If the thought of interlocking hearts makes you double over then you should gather all your single friends and have a post-Valentines Day event. On February 26 from 7:00 - 10:00 the OBSERVATORY, an art and events space in Brooklyn, is hosting an event of epic Entomologic proportions. The showing lasts until April 4th, 2010 but they always say the early bird gets the worm...

Okay if I just ruined it for you (with that corny joke) please note all the one-liners I enjoy cracking have no place at this exhibit. The art is grouped around a central theme: inspired by insects. But the levels of interpretation and deep symbolic meanings are scattered like leaves on late autumnal day. There is a private world of highly intellectual individuals who dedicate them
selves to studying insects. French Author and Entomologist Jean Henri Fabre explains the life cycle of a Cicada with fervent passion:“For four years he has dug the earth with his feet, and then suddenly he is dressed in exquisite raiment, provided with wings that rival the bird’s, and bathed in heat and light. What cymbals can be loud enough to celebrate his happiness, so hardly earned, and so very, very short?”
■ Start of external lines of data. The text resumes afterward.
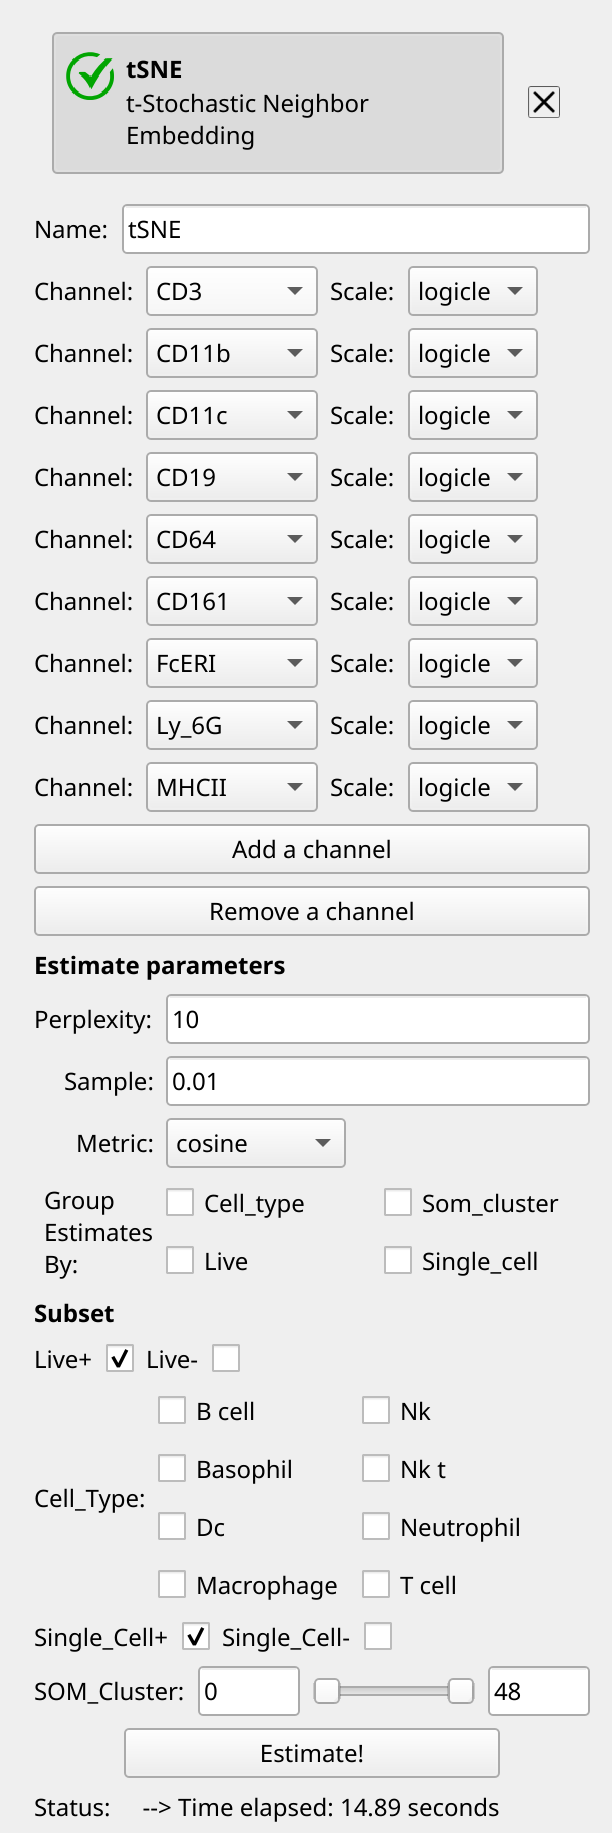The image size is (612, 1833).
Task: Click the Perplexity input field
Action: pos(378,1020)
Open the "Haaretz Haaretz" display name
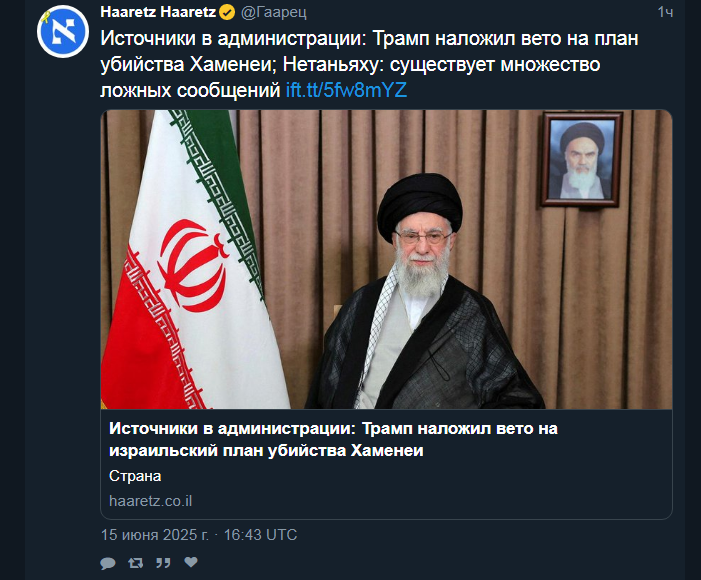 158,12
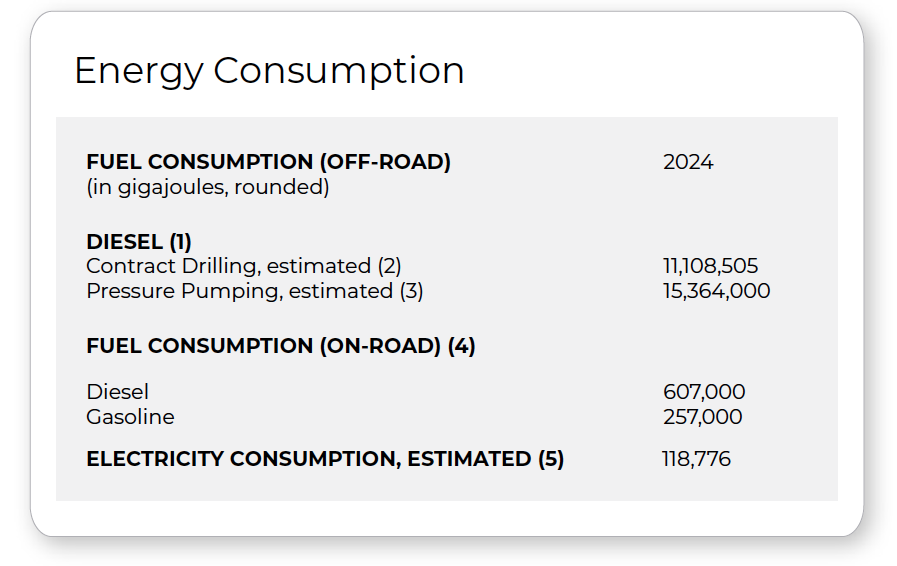897x566 pixels.
Task: Click the footnote marker (4) after ON-ROAD
Action: click(x=462, y=346)
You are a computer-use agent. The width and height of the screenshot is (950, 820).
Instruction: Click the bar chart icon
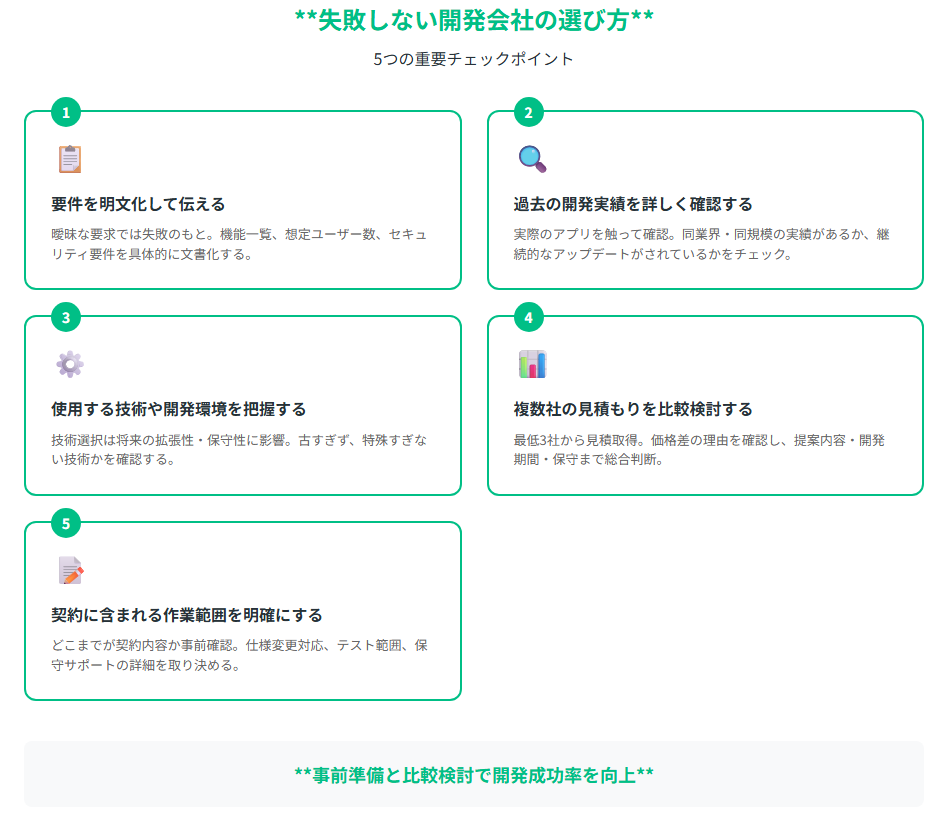(532, 364)
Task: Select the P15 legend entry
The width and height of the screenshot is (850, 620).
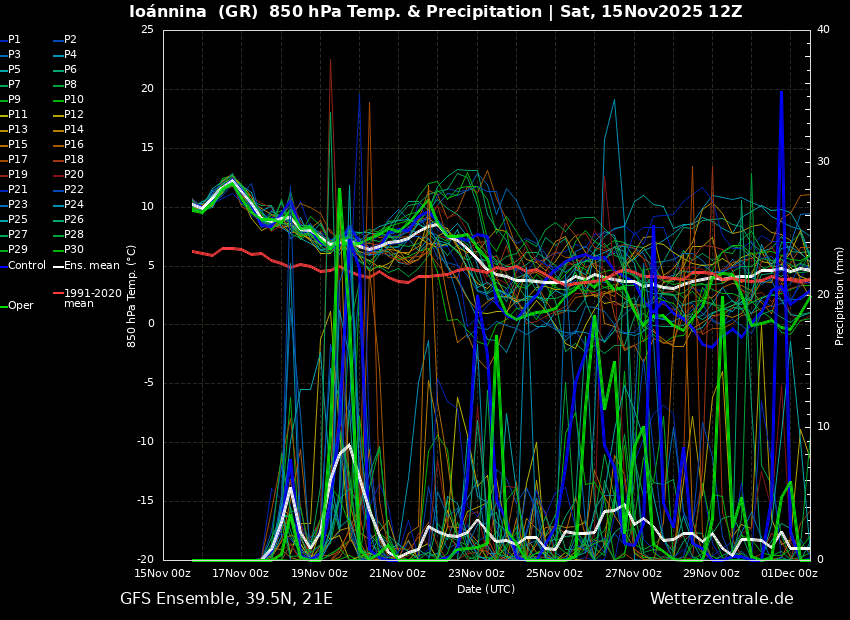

Something is charming about critters. Appendages of iridescent shades, the nets of webbed wings floating in motion-- there is art inside the segments of some of our smallest creatures. I think they are making a modern-day comeback. This exhibit features the work of many talented artists. Jennifer Angus' work from Worm's Eye View is posted here but click her name to view the full collection.
Chirstopher Marley is an example of an artist not showing at OBSERVATORY but who has been bitten by the bug-trend. He uses bugs in elaborate visual compositions the same way that painters use color, texture and form to paint.
Marley pays local collectors for the exotic specimens. (Don't worry that his interest in art is draining the fragile tropical ecosystems; Marley says the money aspect helps preserves them since there is an economic incentive to find the critters.) It seems like artists are striving to capture the mythological magic of bugs on a large scale and mimic the intricate detail on the tiny limbs and thorax on the smaller.